## Problem statement
Filter the records below, keeping only lines with the string "Given".

## Dataset records
[Start of Attachment]
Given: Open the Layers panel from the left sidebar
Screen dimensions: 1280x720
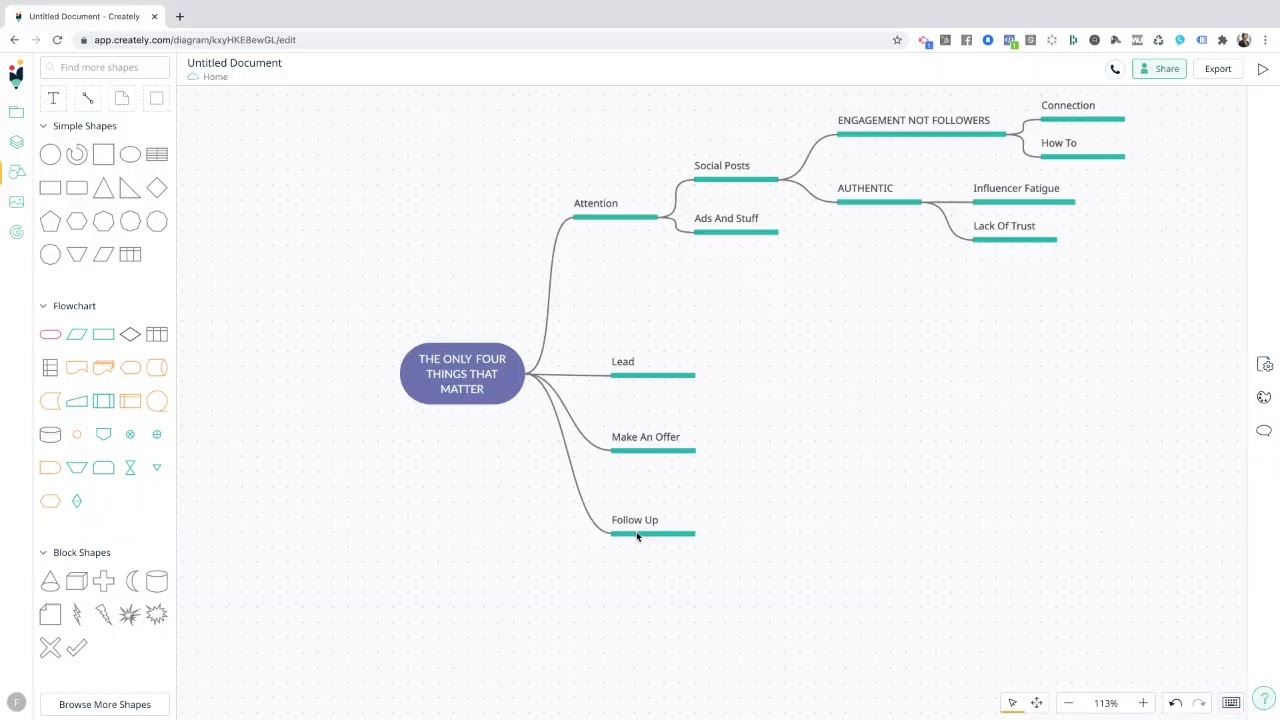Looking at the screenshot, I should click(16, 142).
[End of Attachment]
[Start of Attachment]
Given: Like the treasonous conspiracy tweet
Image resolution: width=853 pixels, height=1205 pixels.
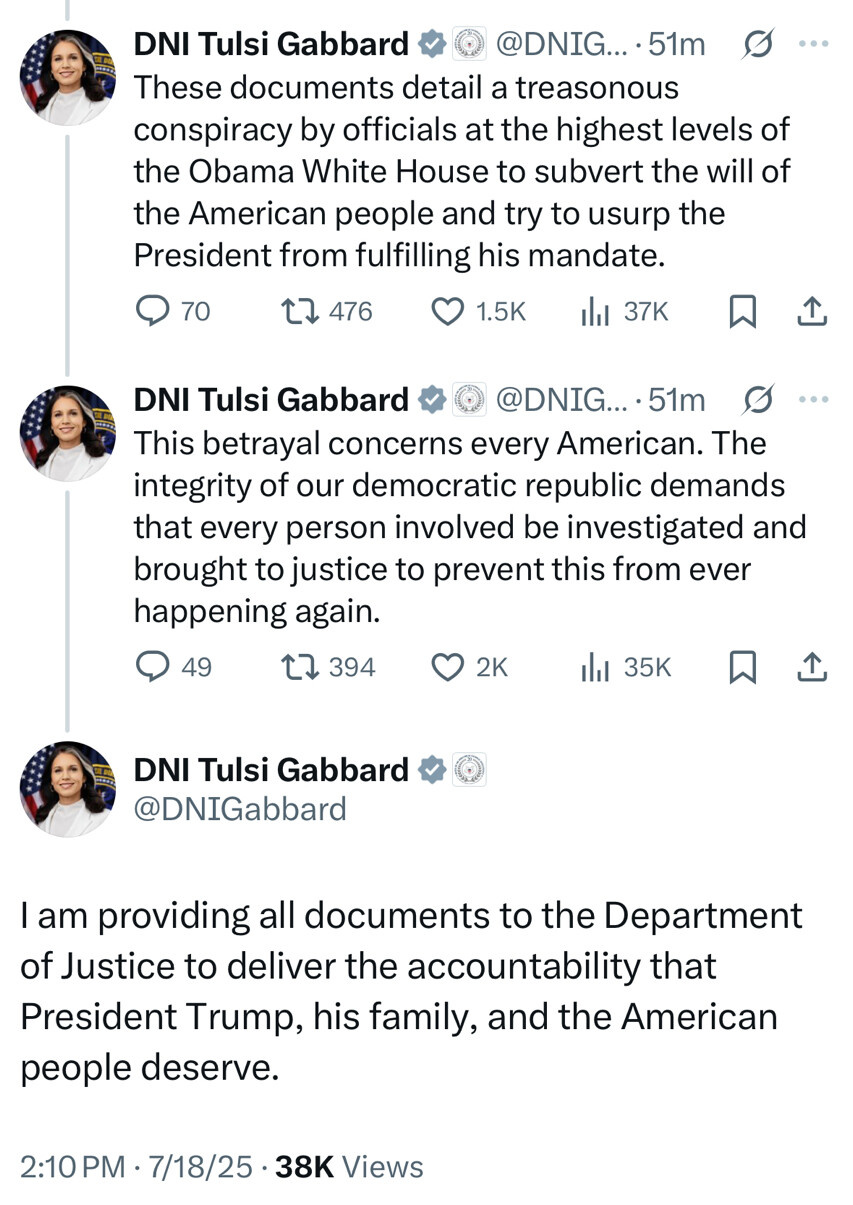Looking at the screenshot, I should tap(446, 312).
[End of Attachment]
## Completed task
Given: Open the Layers panel from the left sidebar
Given: Like the treasonous conspiracy tweet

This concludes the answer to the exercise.